TASK GOAL ::
Output exactly the lines from the one containing "Get Started (438, 181)" to the last line of the material, inclusive, and nothing more.

DATA EXTRACT ::

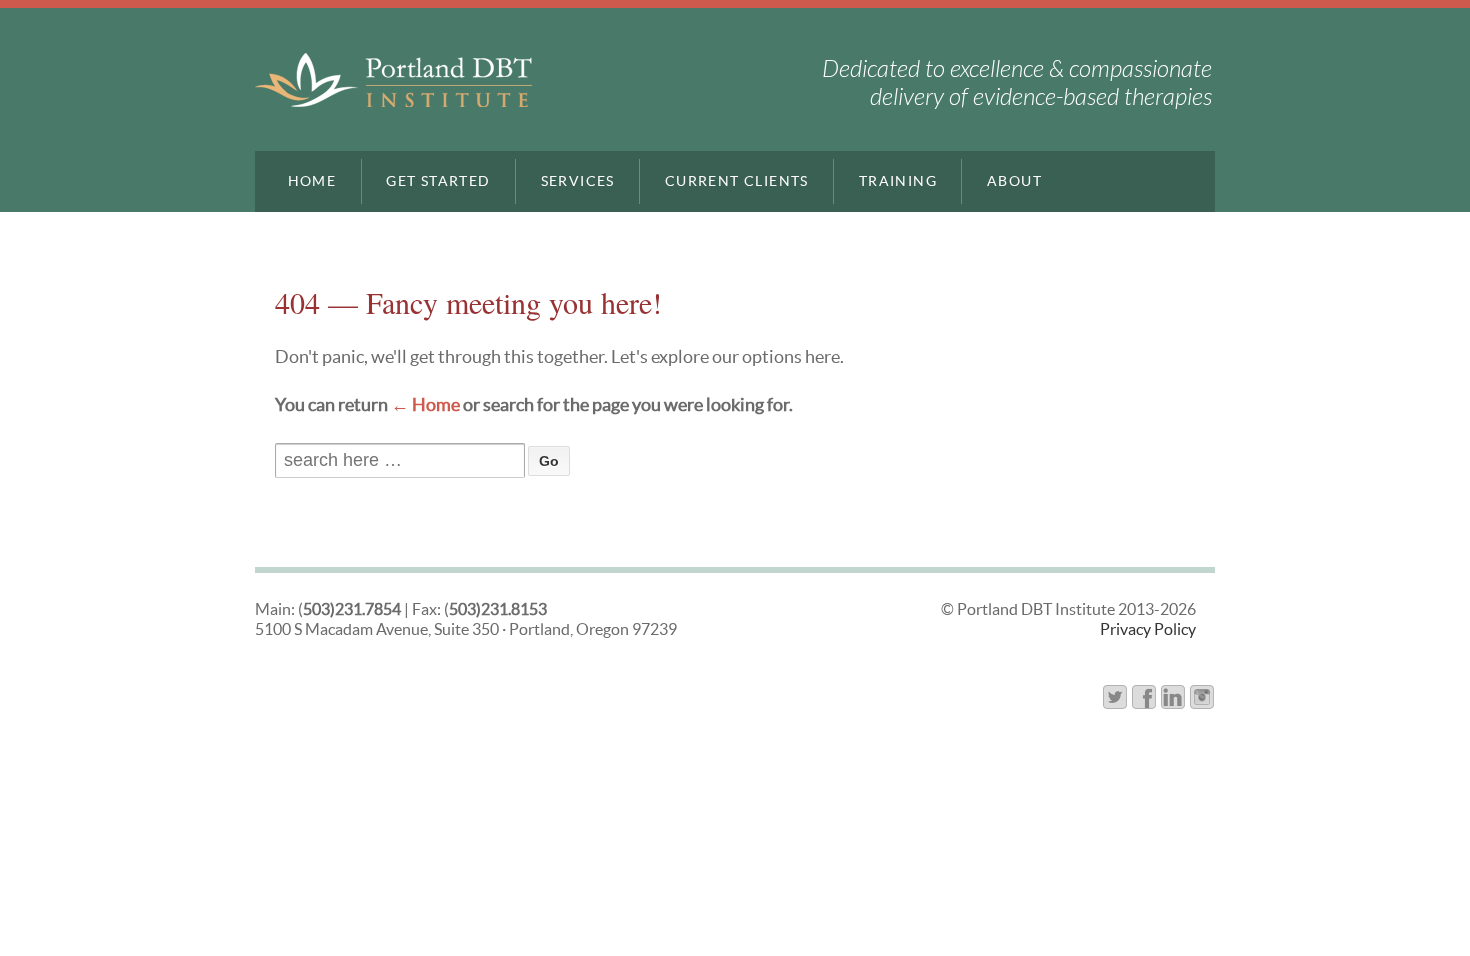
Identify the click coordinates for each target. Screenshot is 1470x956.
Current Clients (737, 181)
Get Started (438, 181)
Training (898, 181)
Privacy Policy (1148, 629)
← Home (425, 404)
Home (312, 181)
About (1014, 181)
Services (578, 181)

FINAL ANSWER ::
Get Started (438, 181)
Training (898, 181)
Privacy Policy (1148, 629)
← Home (425, 404)
Home (312, 181)
About (1014, 181)
Services (578, 181)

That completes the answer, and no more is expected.